Ahora, el (ladri) progresismo quiere ir por las cajas de seguridad
CIUDAD DE BUENOS AIRES (Urgente24). Los argentinos, con depósitos abultados en más de 400.000 cofres, deberán comenzar a preguntarse si corren el riesgo de continuar o buscan alternativas ya que el (ladri) progresismo (siempre resentido, siempre culpando a otros por sus frustraciones y nunca haciéndose cargo de su impericia), propone un asalto a la intimidad de las personas.
Las diputadas nacionales Nélida Belous (Proyecto Progresista-Tierra del Fuego) y Alcira Suana Argumedo (Proyecto Sur-Ciudad de Buenos Aires), presentaron un proyecto de ley que propone "dar un marco regulatorio al depósito de bienes que efectúan los particulares en las cajas de seguridad de las entidades bancarias".
Por ello, si su proyecto se convierte en ley, el depositante deberá contemplar que el contrato del depósito en cofres "se verifica cuando una persona, física o jurídica entrega para su guarda una cosa mueble o inmueble a un banco estatal o privado, el que deberá proceder a su cuidado para posteriormente restituirla en idéntica forma".
Si se deposita dinero en efectivo, de cualquier moneda, se deberá manifestar no sólo el total del importe entregado, sino también la descripción de los billetes, especificando la cantidad total y el valor de cada uno.
Esta tarea deberá ser llevada a cabo cada vez que se ingresen o retiren bienes.
El banco, en tanto, deberá controlar todas las modificaciones que efectúe el cliente y tendrá que dejarlas asentadas en un formulario.
Y quedará prohibida cualquier forma de depósito entre un particular y una institución "que no se adecue" a los términos de la normativa.
En caso de que dos o más personas compartan la misma caja, deberán realizarse tantos formularios como depositantes hubiere, y cada uno tendrá que informar cuáles son los bienes de su propiedad.

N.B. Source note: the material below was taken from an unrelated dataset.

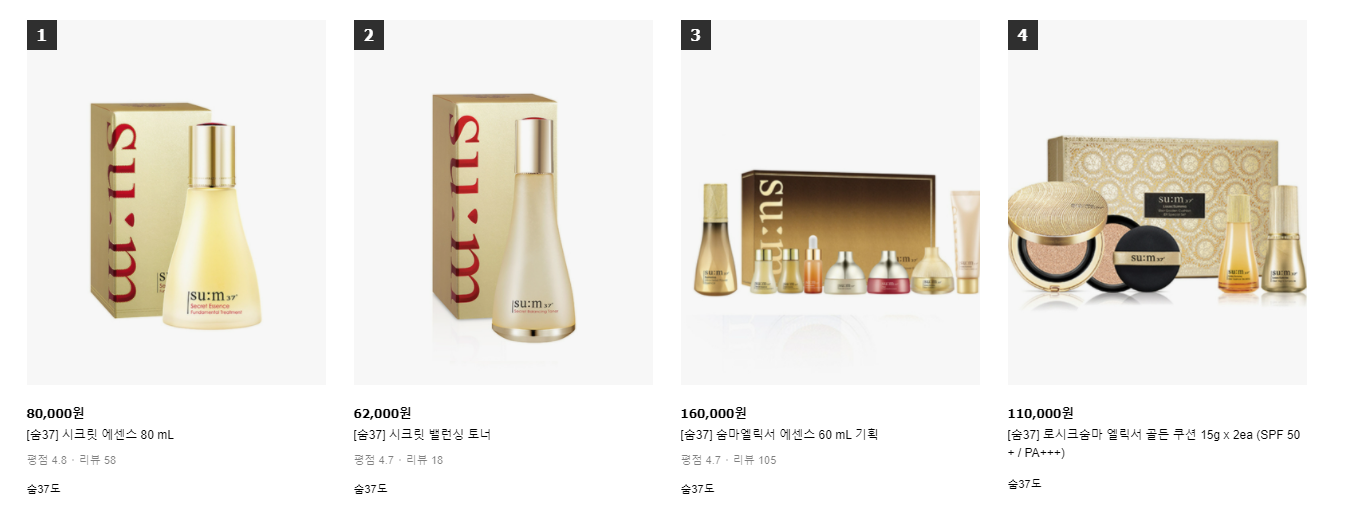Click the 62,000원 price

En el mencionado formulario deberá constar una descripción de dichos bienes que fueron entregados al banco como así también una valuación actualizada de los mismos.
También, el usuario tendrá que justificar el origen de los fondos utilizados para adquirirlos.
Una vez cumplimentados estos requisitos, la entidad deberá responder por la destrucción, desaparición, inutilización total o parcial, o todo daño que pudieran sufrir los bienes.
Asimismo, deberá abonar todos los daños y perjuicios ocasionados al usuario.
Lo mismo ocurrirá si el banco sufre un robo en sus instalaciones.
Sólo se eximirá si prueba que se trató de un caso fortuito.
El nuevo sistema de contratación generaría una carga importante para la institución, que deberá llevar un estricto control sobre el contenido de los cofres.
Cada vez que un usuario tenga acceso a una caja de seguridad debería ser celosamente controlado por un empleado del banco, para que éste verifique el contenido efectivo de la caja.
Y no contempla la inexplicable intromisión en la intimidad de los depositantes que supone la imposición de declarar los bienes que se depositan, eliminando el marco de confidencialidad y secreto vigente hasta ahora.
Varios legisladores del Frente para la Victoria y de la centroizquierda han anticipado su interés en impulsar la iniciativa.